Segment Start: PROVIDED RECORDS
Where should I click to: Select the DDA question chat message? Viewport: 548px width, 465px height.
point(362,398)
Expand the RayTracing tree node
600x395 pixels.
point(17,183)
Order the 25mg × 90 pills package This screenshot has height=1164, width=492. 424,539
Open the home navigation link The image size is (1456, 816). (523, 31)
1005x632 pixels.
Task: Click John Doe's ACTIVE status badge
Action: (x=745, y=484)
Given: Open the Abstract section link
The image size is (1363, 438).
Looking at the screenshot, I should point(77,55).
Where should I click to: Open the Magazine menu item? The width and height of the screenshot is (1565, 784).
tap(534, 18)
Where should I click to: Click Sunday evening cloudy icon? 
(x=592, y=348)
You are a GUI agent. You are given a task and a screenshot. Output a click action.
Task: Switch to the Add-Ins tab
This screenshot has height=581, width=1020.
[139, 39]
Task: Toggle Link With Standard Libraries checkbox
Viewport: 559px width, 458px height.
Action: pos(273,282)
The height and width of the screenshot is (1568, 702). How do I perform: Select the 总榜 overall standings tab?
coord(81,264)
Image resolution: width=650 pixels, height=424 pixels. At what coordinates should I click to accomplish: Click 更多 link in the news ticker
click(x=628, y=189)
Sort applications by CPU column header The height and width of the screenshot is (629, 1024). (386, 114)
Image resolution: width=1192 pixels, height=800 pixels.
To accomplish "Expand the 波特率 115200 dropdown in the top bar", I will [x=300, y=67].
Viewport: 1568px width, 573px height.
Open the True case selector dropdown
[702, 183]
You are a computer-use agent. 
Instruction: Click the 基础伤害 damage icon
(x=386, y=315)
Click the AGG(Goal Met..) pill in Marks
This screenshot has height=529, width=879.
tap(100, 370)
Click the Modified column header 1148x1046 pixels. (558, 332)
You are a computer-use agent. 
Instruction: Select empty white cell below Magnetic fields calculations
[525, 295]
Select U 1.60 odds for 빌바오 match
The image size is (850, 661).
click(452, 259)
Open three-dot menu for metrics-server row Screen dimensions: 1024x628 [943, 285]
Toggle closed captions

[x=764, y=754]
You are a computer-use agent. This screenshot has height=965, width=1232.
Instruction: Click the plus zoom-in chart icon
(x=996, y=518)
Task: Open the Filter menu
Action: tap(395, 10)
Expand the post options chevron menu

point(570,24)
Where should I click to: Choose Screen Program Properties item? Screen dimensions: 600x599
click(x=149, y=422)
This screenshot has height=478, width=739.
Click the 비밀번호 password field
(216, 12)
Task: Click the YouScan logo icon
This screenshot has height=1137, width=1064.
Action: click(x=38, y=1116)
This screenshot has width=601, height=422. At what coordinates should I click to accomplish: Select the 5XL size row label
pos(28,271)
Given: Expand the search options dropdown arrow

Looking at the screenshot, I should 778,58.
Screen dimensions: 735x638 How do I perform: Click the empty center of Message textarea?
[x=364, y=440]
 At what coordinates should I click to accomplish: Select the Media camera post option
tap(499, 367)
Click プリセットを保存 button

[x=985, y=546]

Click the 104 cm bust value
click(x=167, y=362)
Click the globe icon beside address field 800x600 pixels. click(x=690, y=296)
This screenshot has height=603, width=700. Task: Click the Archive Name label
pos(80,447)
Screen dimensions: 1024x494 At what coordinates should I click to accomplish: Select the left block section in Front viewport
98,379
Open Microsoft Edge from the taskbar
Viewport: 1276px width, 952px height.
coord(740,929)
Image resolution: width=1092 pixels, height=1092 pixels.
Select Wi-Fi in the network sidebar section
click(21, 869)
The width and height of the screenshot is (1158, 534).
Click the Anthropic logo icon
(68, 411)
Segment End: PROVIDED RECORDS
*PROBLEM DESCRIPTION*: Every record above needs to be returned in full, exactly.

*WRITTEN RESPONSE*:
Where should I click to: Select the DDA question chat message? Viewport: 548px width, 465px height.
point(362,398)
Expand the RayTracing tree node
600x395 pixels.
point(17,183)
Order the 25mg × 90 pills package This screenshot has height=1164, width=492. 424,539
Open the home navigation link The image size is (1456, 816). (523, 31)
1005x632 pixels.
Task: Click John Doe's ACTIVE status badge
Action: (x=745, y=484)
Given: Open the Abstract section link
The image size is (1363, 438).
Looking at the screenshot, I should point(77,55).
Where should I click to: Open the Magazine menu item? The width and height of the screenshot is (1565, 784).
tap(534, 18)
Where should I click to: Click Sunday evening cloudy icon? 
(x=592, y=348)
You are a GUI agent. You are given a task and a screenshot. Output a click action.
Task: Switch to the Add-Ins tab
This screenshot has height=581, width=1020.
[139, 39]
Task: Toggle Link With Standard Libraries checkbox
Viewport: 559px width, 458px height.
Action: pos(273,282)
The height and width of the screenshot is (1568, 702). How do I perform: Select the 总榜 overall standings tab?
coord(81,264)
Image resolution: width=650 pixels, height=424 pixels. At what coordinates should I click to accomplish: Click 更多 link in the news ticker
click(x=628, y=189)
Sort applications by CPU column header The height and width of the screenshot is (629, 1024). (386, 114)
Image resolution: width=1192 pixels, height=800 pixels.
To accomplish "Expand the 波特率 115200 dropdown in the top bar", I will [x=300, y=67].
Viewport: 1568px width, 573px height.
Open the True case selector dropdown
[702, 183]
You are a computer-use agent. 
Instruction: Click the 基础伤害 damage icon
(x=386, y=315)
Click the AGG(Goal Met..) pill in Marks
This screenshot has height=529, width=879.
tap(100, 370)
Click the Modified column header 1148x1046 pixels. (558, 332)
You are a computer-use agent. 
Instruction: Select empty white cell below Magnetic fields calculations
[525, 295]
Select U 1.60 odds for 빌바오 match
The image size is (850, 661).
click(452, 259)
Open three-dot menu for metrics-server row Screen dimensions: 1024x628 [943, 285]
Toggle closed captions

[x=764, y=754]
You are a computer-use agent. This screenshot has height=965, width=1232.
Instruction: Click the plus zoom-in chart icon
(x=996, y=518)
Task: Open the Filter menu
Action: tap(395, 10)
Expand the post options chevron menu

point(570,24)
Where should I click to: Choose Screen Program Properties item? Screen dimensions: 600x599
click(x=149, y=422)
This screenshot has height=478, width=739.
Click the 비밀번호 password field
(216, 12)
Task: Click the YouScan logo icon
This screenshot has height=1137, width=1064.
Action: click(x=38, y=1116)
This screenshot has width=601, height=422. At what coordinates should I click to accomplish: Select the 5XL size row label
pos(28,271)
Given: Expand the search options dropdown arrow

Looking at the screenshot, I should 778,58.
Screen dimensions: 735x638 How do I perform: Click the empty center of Message textarea?
[x=364, y=440]
 At what coordinates should I click to accomplish: Select the Media camera post option
tap(499, 367)
Click プリセットを保存 button

[x=985, y=546]

Click the 104 cm bust value
click(x=167, y=362)
Click the globe icon beside address field 800x600 pixels. click(x=690, y=296)
This screenshot has height=603, width=700. Task: Click the Archive Name label
pos(80,447)
Screen dimensions: 1024x494 At what coordinates should I click to accomplish: Select the left block section in Front viewport
98,379
Open Microsoft Edge from the taskbar
Viewport: 1276px width, 952px height.
coord(740,929)
Image resolution: width=1092 pixels, height=1092 pixels.
Select Wi-Fi in the network sidebar section
click(21, 869)
The width and height of the screenshot is (1158, 534).
Click the Anthropic logo icon
(68, 411)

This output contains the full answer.